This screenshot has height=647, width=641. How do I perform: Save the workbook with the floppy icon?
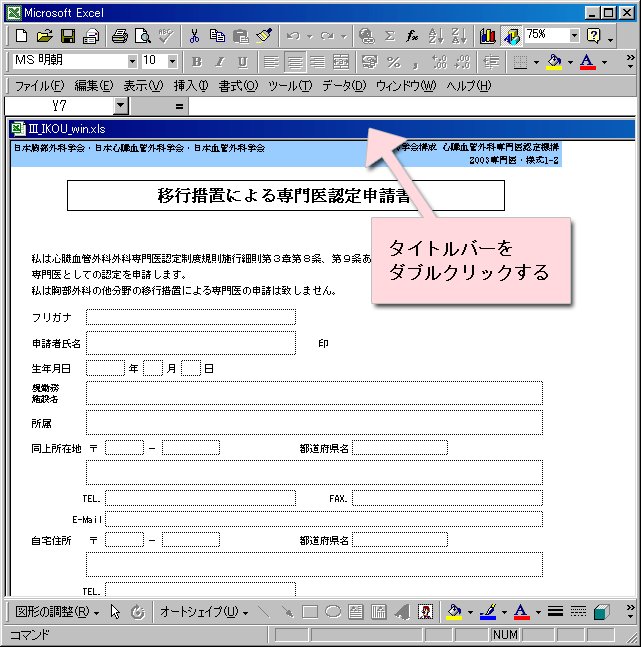pos(67,35)
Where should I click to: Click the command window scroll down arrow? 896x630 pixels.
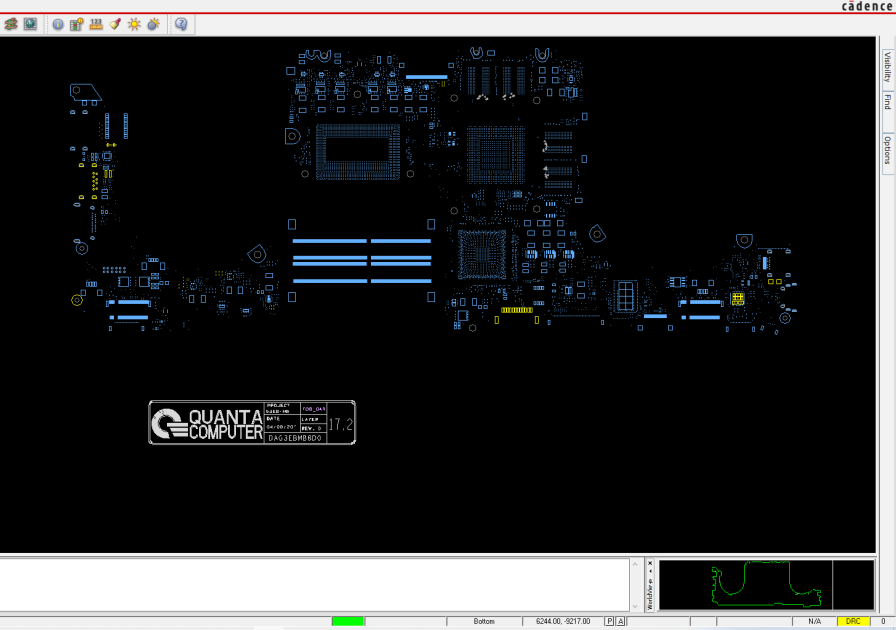coord(635,607)
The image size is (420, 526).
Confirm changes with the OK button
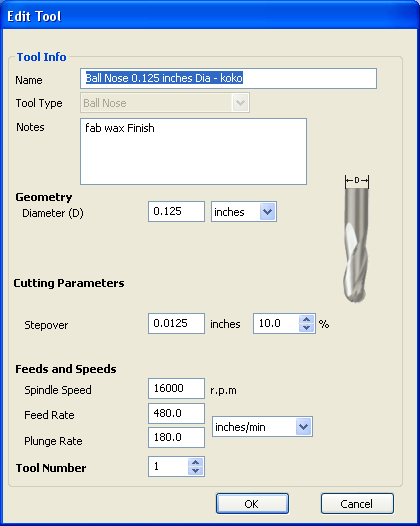252,503
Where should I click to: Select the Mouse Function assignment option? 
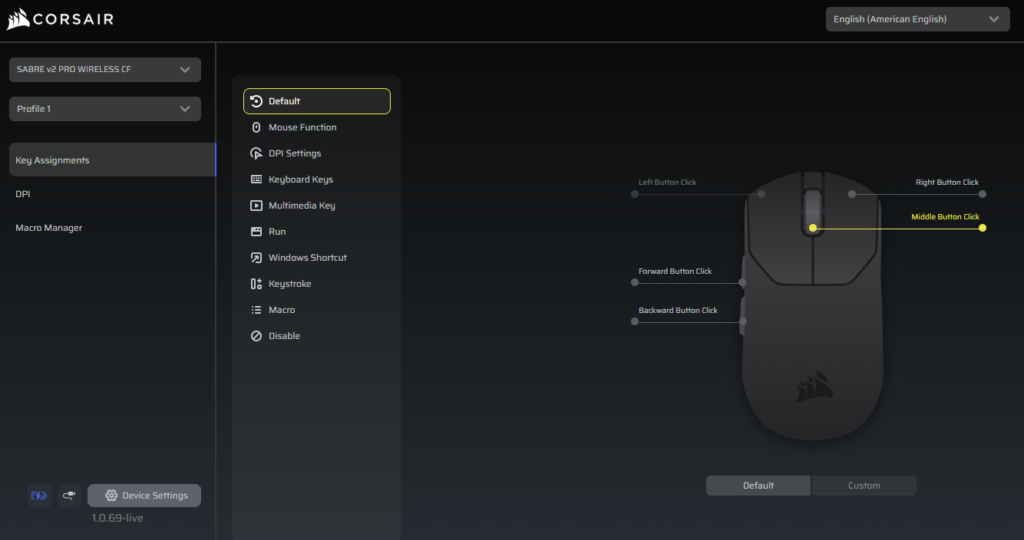point(302,127)
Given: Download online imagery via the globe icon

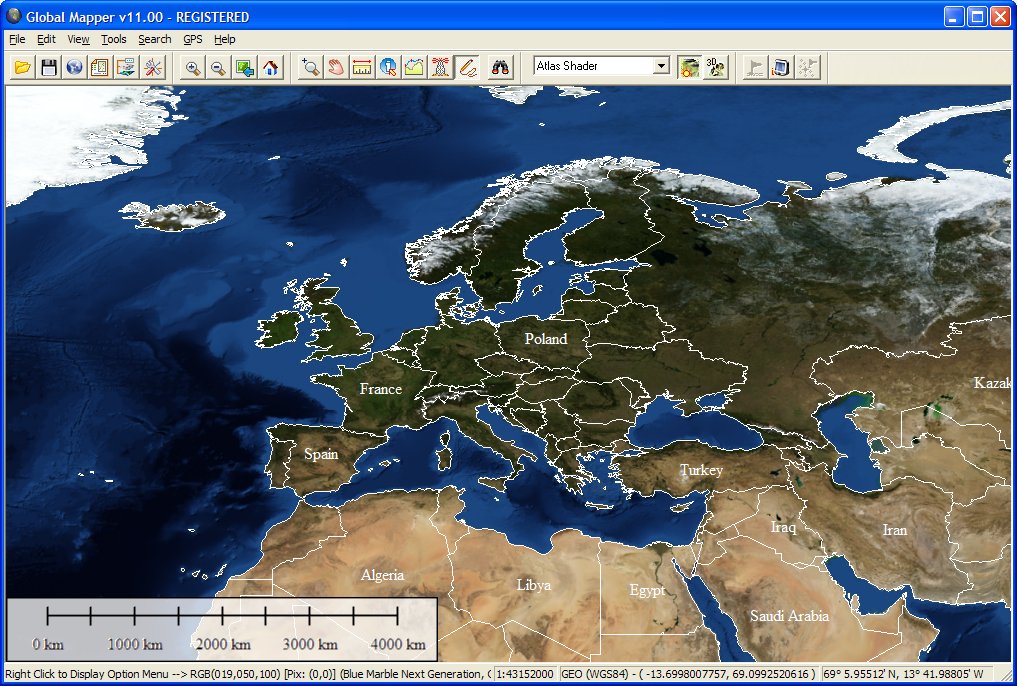Looking at the screenshot, I should (x=73, y=66).
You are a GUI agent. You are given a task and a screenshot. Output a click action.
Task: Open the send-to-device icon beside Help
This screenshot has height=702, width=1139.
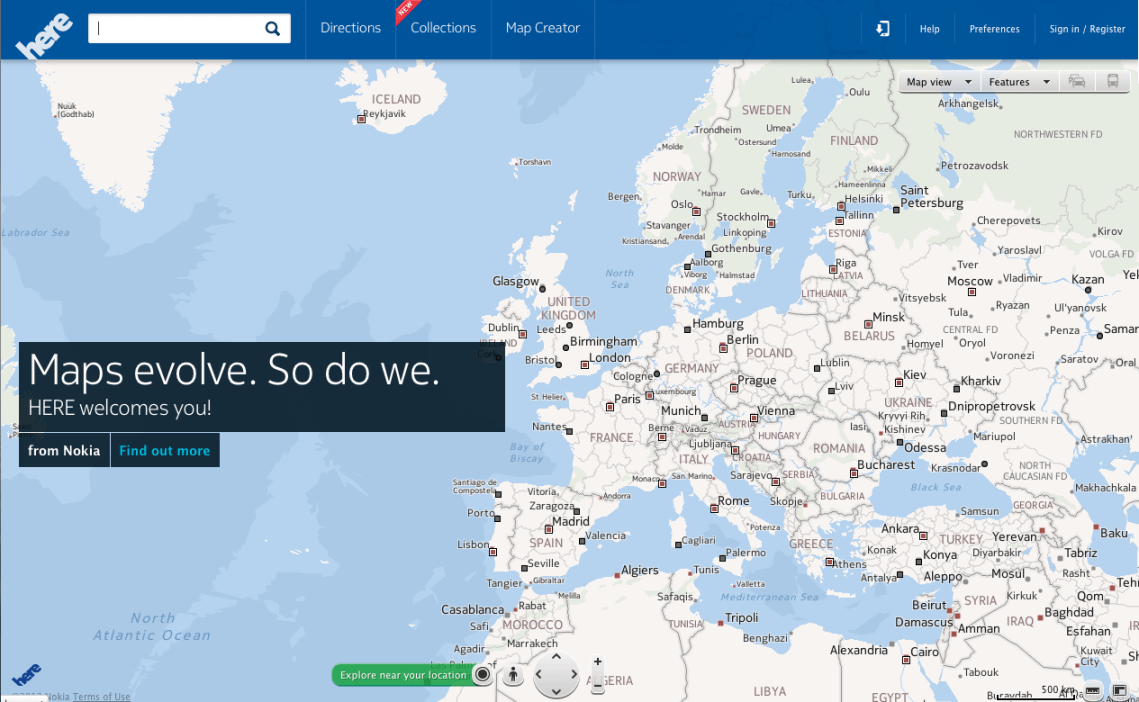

────────────────────────────────────────

What this task involves >>
Word-for-word transcription: the whole listing, with images excluded.

Output of the exercise >>
This screenshot has height=647, width=641. How do I perform: Save the workbook with the floppy icon?
pos(67,35)
Where should I click to: Click the command window scroll down arrow? 896x630 pixels.
coord(635,607)
The image size is (420, 526).
Confirm changes with the OK button
252,503
Where should I click to: Select the Mouse Function assignment option? 
point(302,127)
Given: Download online imagery via the globe icon

Looking at the screenshot, I should (x=73, y=66).
You are a GUI agent. You are given a task and a screenshot. Output a click action.
Task: Open the send-to-device icon beside Help
This screenshot has height=702, width=1139.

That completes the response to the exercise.